## Task
Would you output the entries below only from the line containing "Task: Click the Logging sidebar icon" through the line containing "1560x1005 pixels.", exactly as they stand and with both ends included?

## Records supplied

==*==

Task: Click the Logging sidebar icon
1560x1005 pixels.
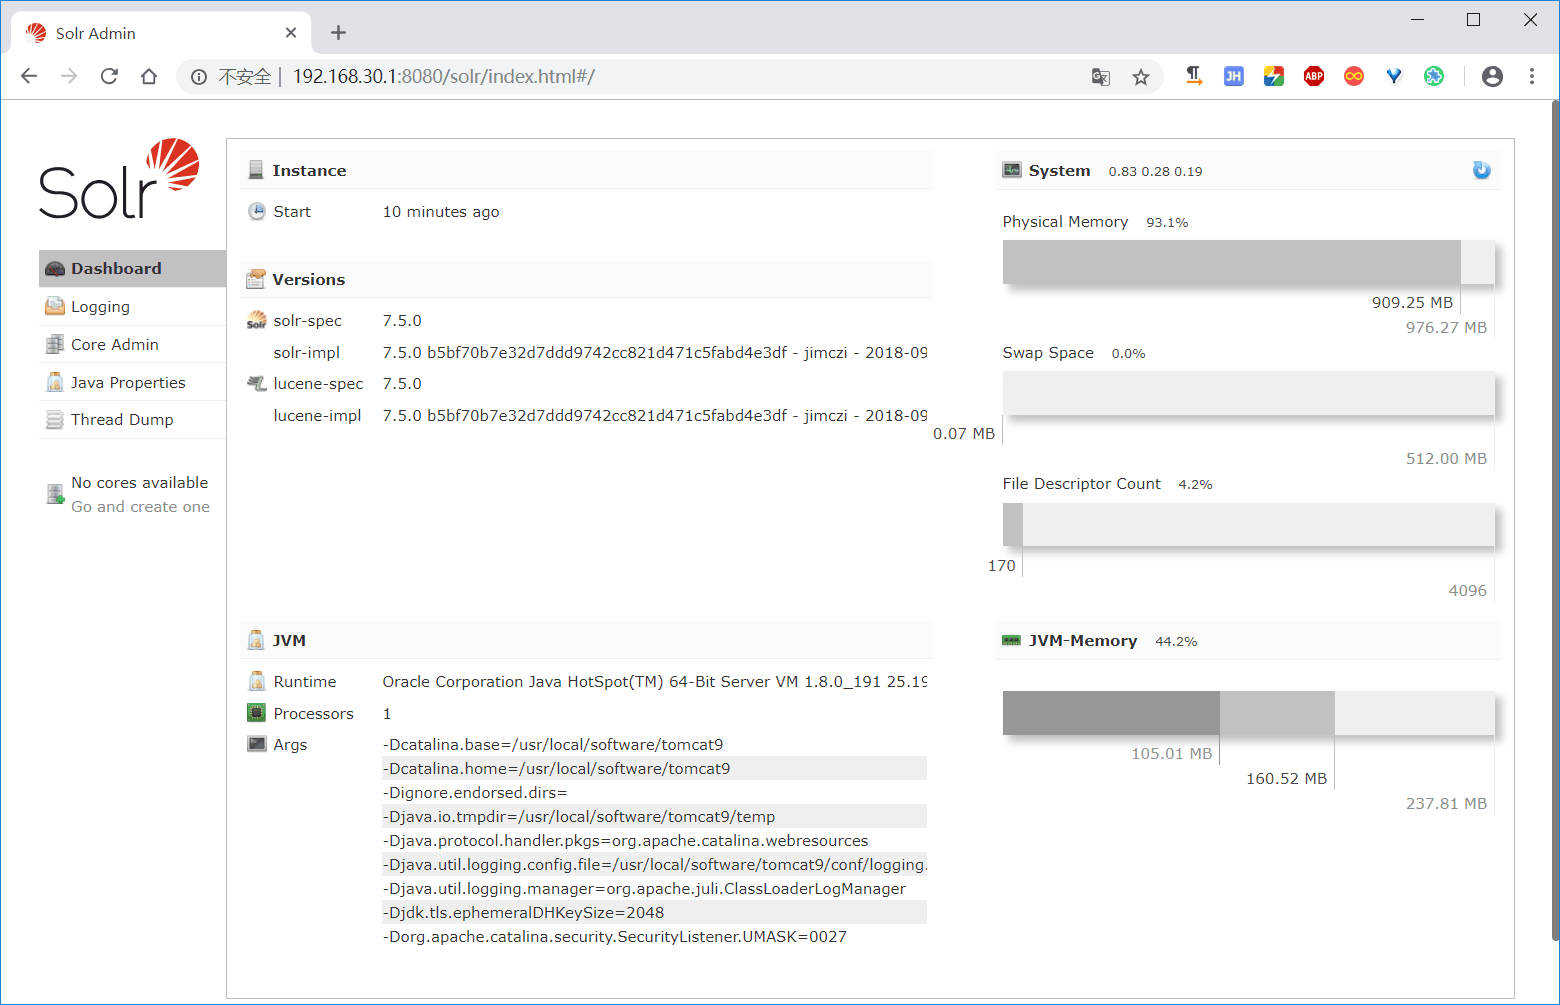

==*==

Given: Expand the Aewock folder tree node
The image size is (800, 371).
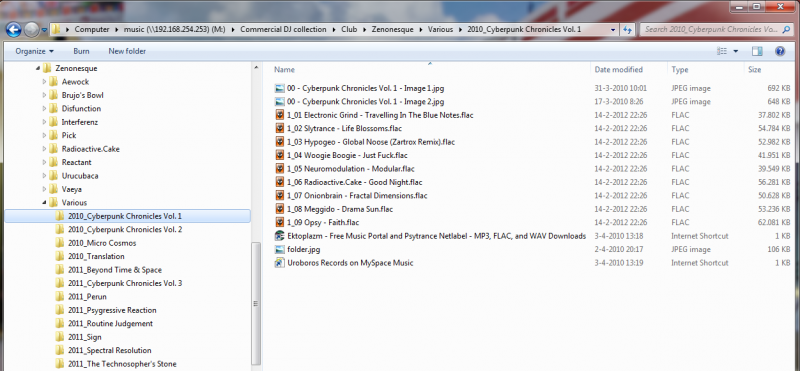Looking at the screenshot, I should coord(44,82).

==*==

## Your response
Task: Click the Logging sidebar icon
1560x1005 pixels.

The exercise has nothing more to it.